Weil am Objektiv-Mount so viel Gewicht gehalten werden muss und durch die Befestigung enorme Hebelkräfte auf den Mount einwirken, muss dieser fest mit dem Gehäuse verbunden sein. Das Gehäuse selbst muss die Belastung aushalten können, deshalb kommen hier häufig Magnesiumlegierungen oder hochfesten Aluminiumlegierungen zum Einsatz. Besondere Bedeutung kommt auch dem Temperaturmanegement zu, Kamerasensoren werden heiß und müssen, insbesondere bei Videoaufnahmen gekühlt werden. Kühlkörper, Lüftungsschlitze etc. müssen optimal geplant werden.

Das äußere Gehäuse, welches der spätere Anwender berührt ist häufig Glasfaserverstärktem Kunststoff oder Carbon-Verbundwerkstoffen, oft mit einer synthetischen Belederung. Last but not least muss der Schutz vor Feuchtigkeit und Staub berücksichtigt werden, Abdeckkappen müssen auch die Anschlussbuchsen schützen.
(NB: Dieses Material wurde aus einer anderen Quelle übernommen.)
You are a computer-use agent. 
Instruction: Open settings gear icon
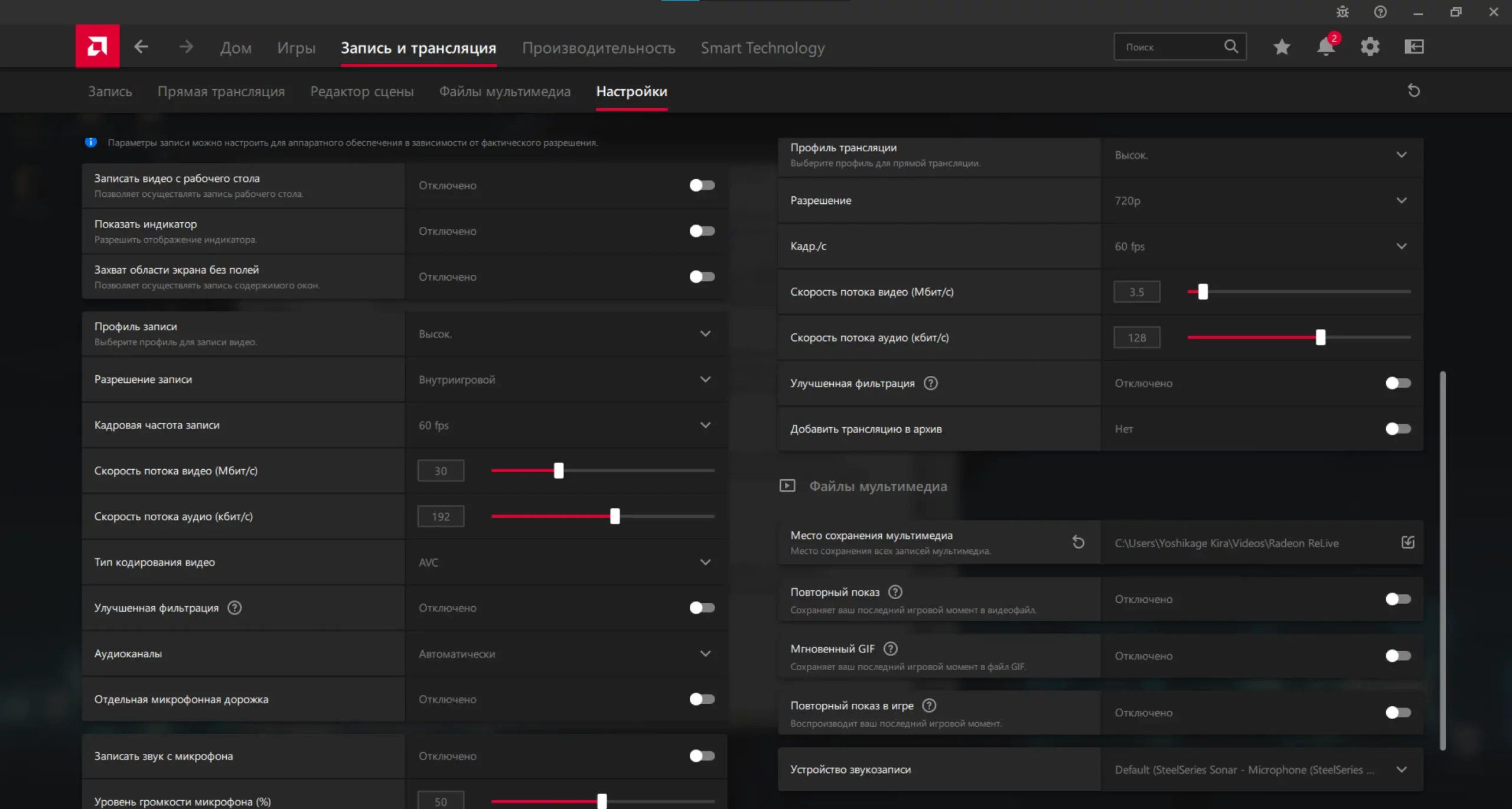1370,47
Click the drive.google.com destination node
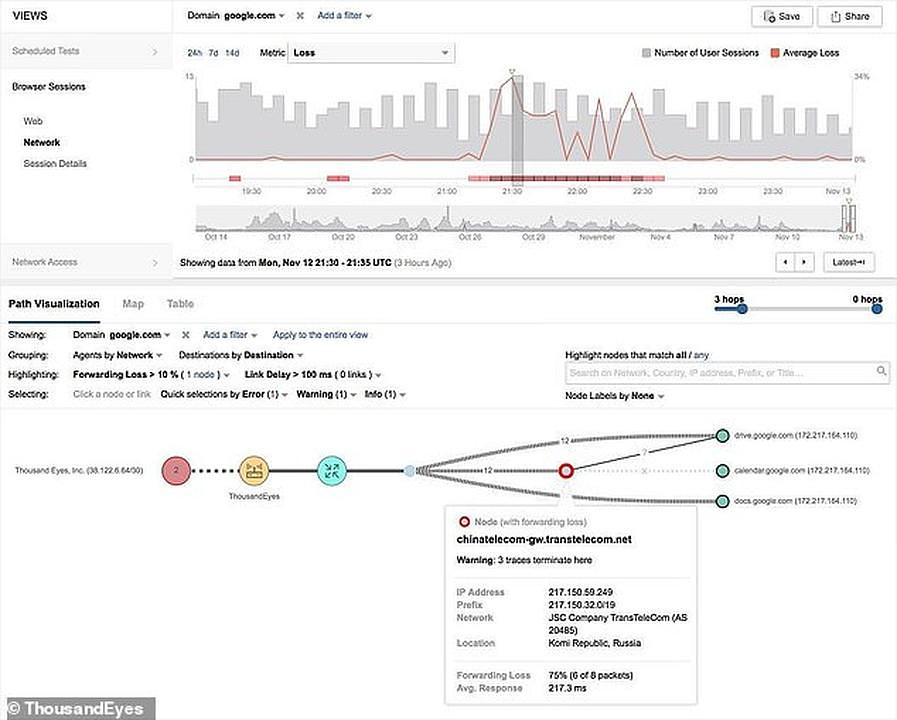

Die Entwicklung derartiger Gehäuse ist also enorm aufwändig. Sie kann Jahre in Anspruch nehmen und beschäftigt viele Spezialisten. Erst im Zusammenspiel vieler Gewerke miteinander ermöglicht ein Gehäuse, welches die komplizierte Technik zuverlässig aufnimmt, schützt und ermöglicht die perfekte Bedienung der Kamera. Kein Wunder, dass Kamerahersteller über viele Jahre hinweg an den gleichen oder ähnlichen Gehäusen festhalten. Vielleicht habt Ihr ja, wenn Ihr das nächste Mal Eure Kamera in die Hand nehmt, eine ungefähre Ahnung, wie aufwändig es war, genau dieses Gehäuse zu entwickeln.